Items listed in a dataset
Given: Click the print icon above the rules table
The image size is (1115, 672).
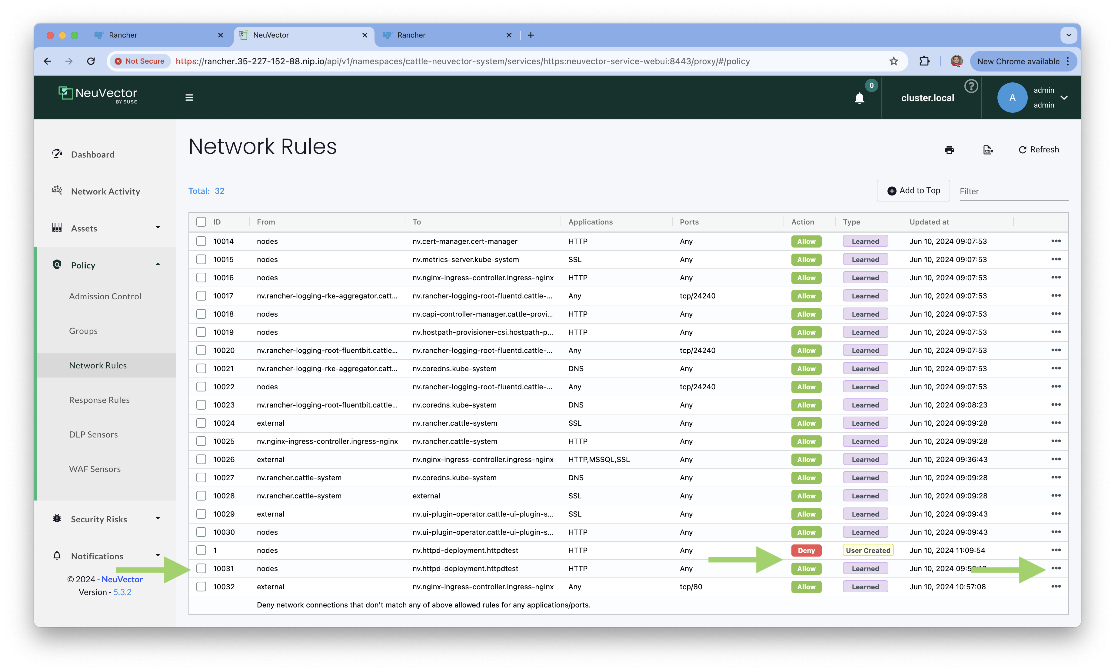Looking at the screenshot, I should (949, 150).
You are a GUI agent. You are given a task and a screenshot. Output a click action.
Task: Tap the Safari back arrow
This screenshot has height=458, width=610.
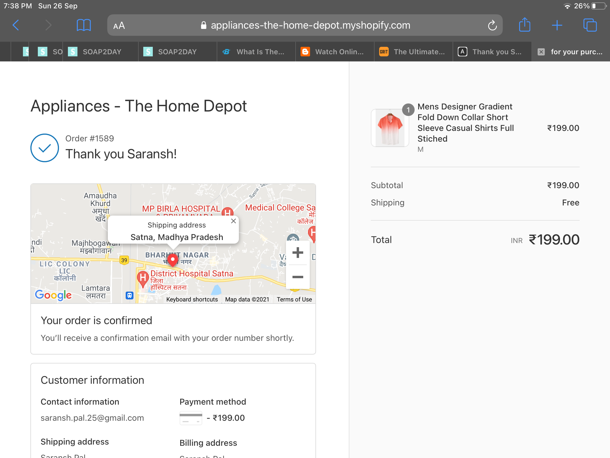tap(16, 25)
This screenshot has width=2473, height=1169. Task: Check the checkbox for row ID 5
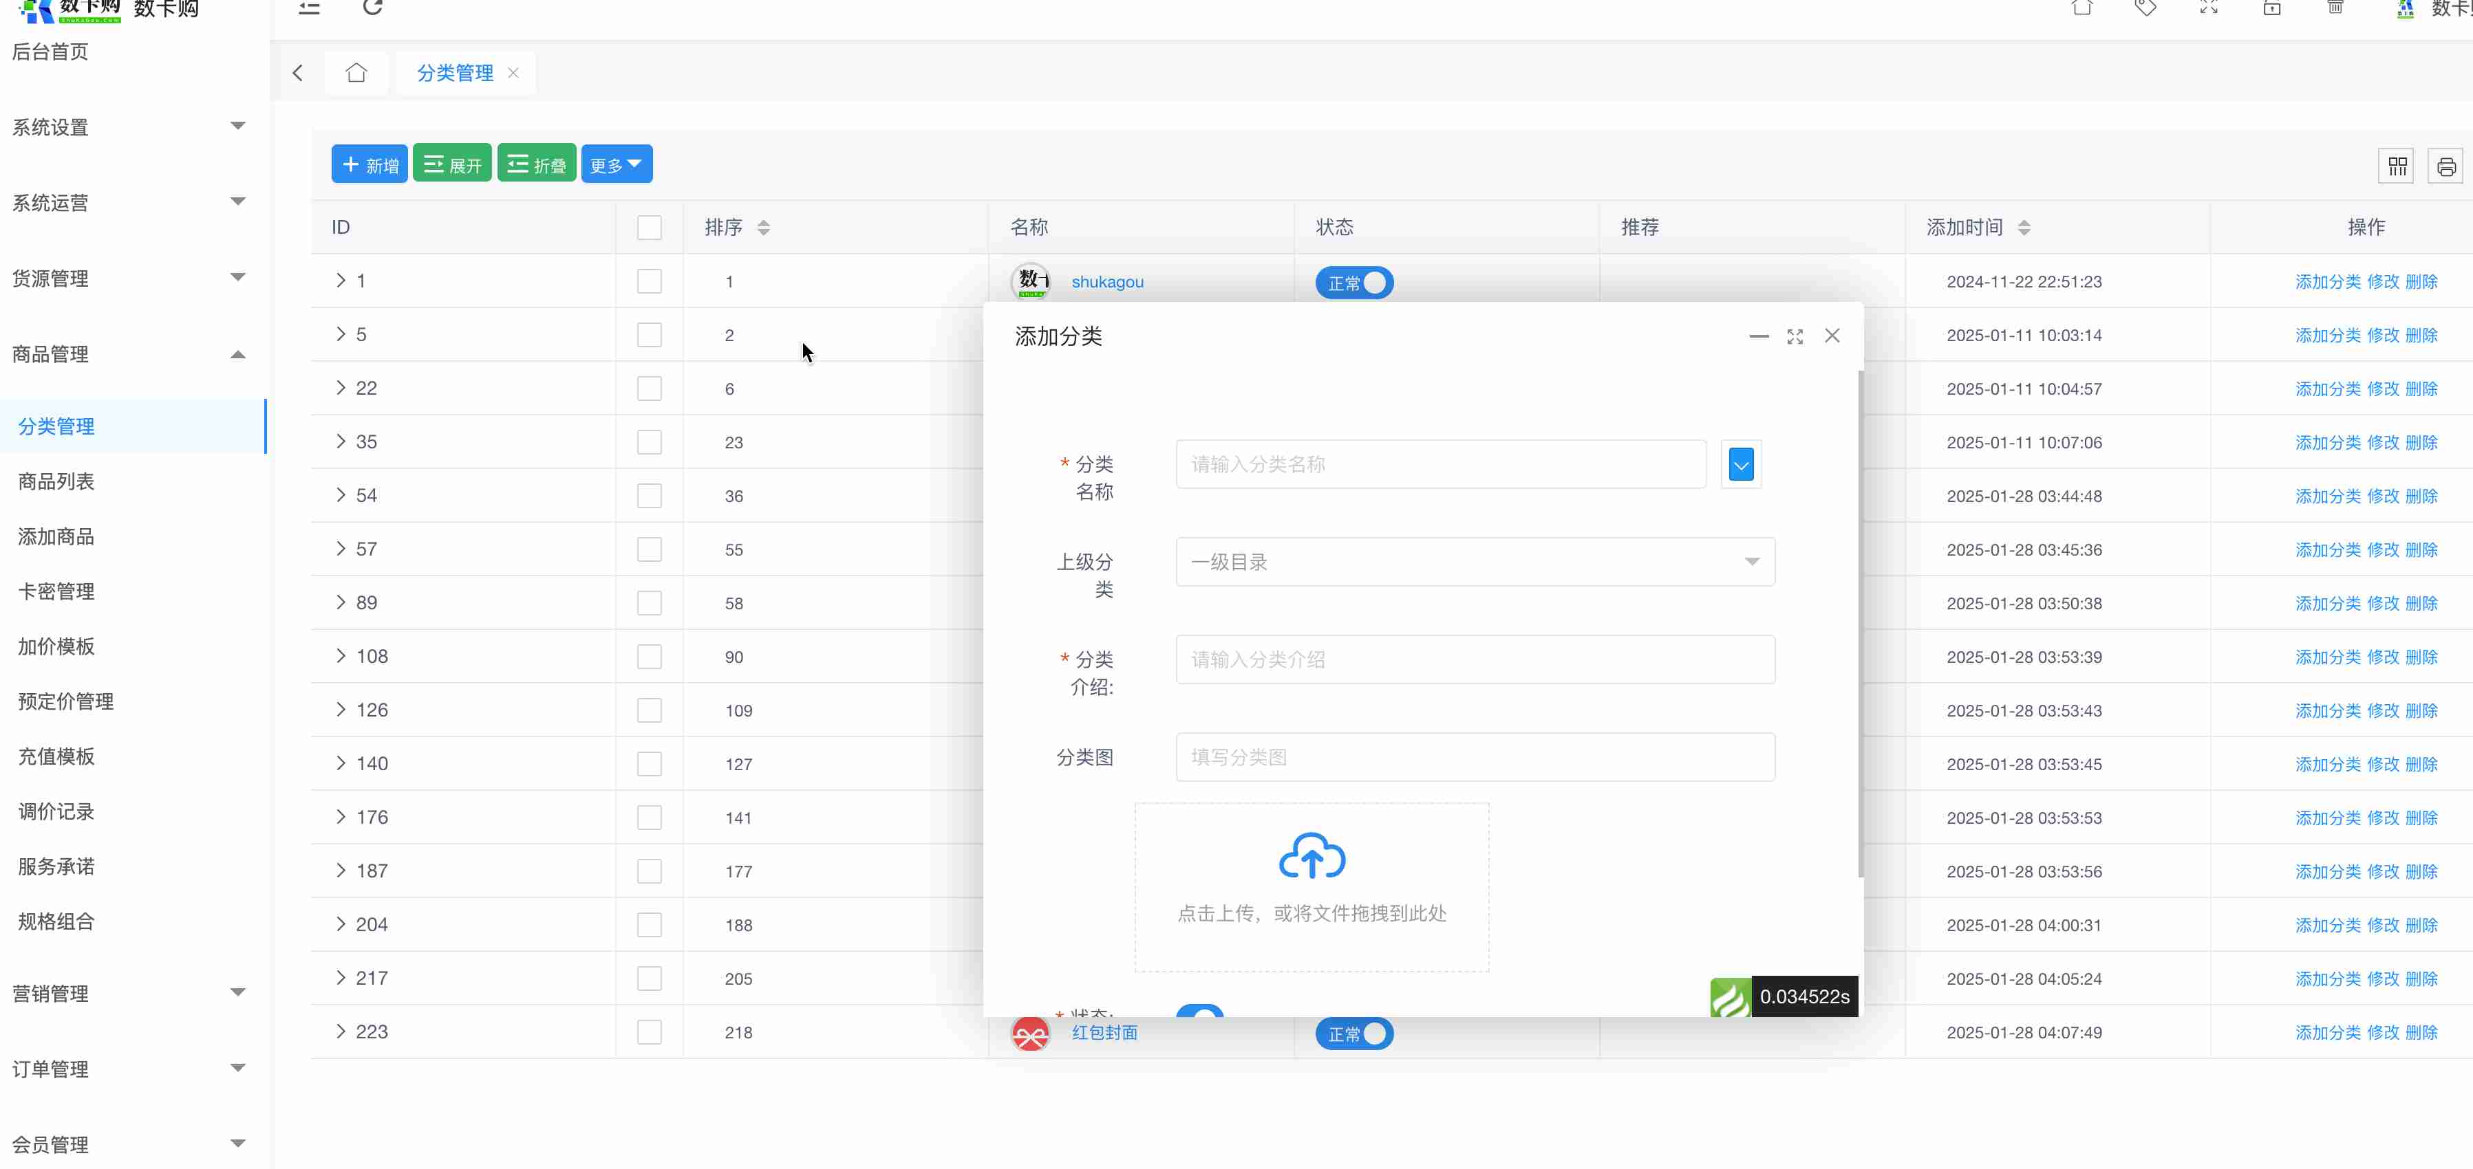coord(649,335)
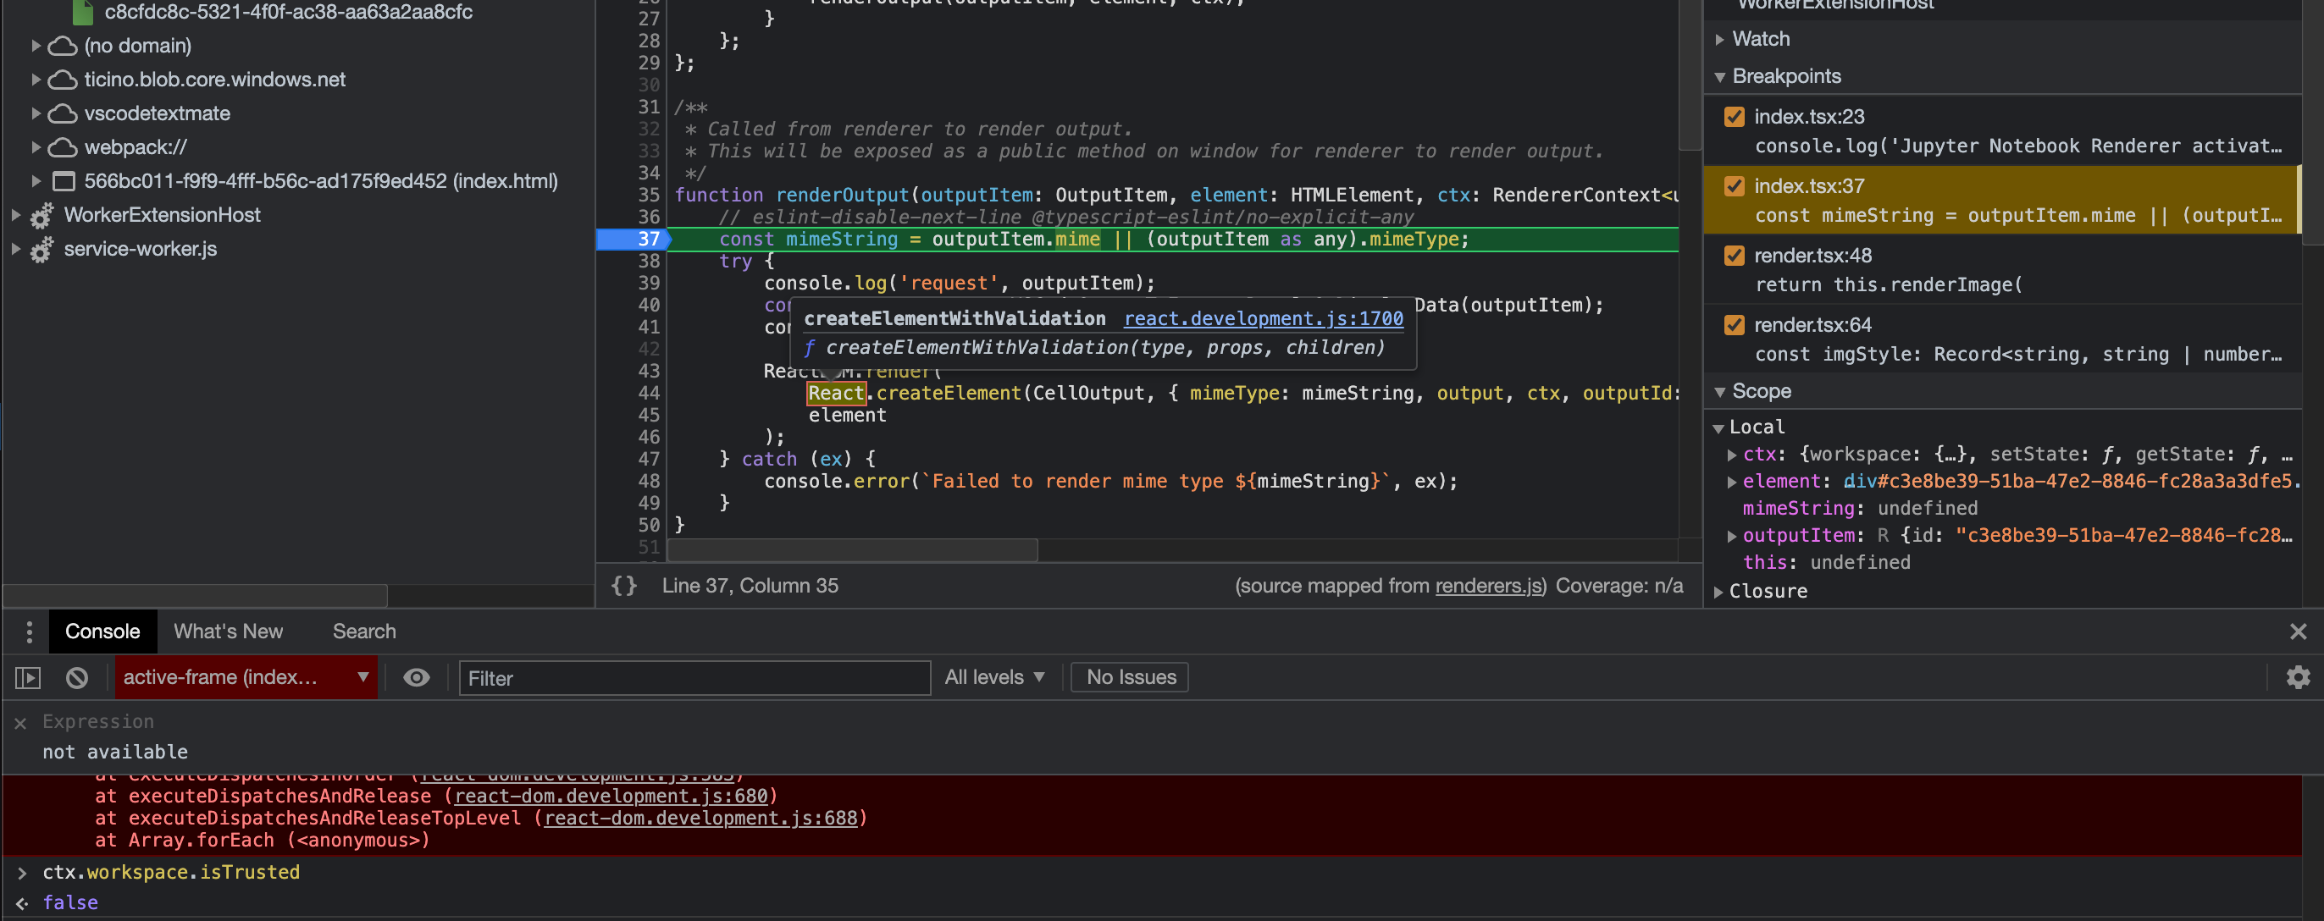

[Required work] Leaving out every picture, repeat exactly the lines of the records from the start through the line that has "Task: Tap the Safari back arrow".

[Response for this exercise]
Given: Click the print icon above the rules table
The image size is (1115, 672).
Looking at the screenshot, I should (949, 150).
You are a GUI agent. You are given a task and a screenshot. Output a click action.
Task: Tap the Safari back arrow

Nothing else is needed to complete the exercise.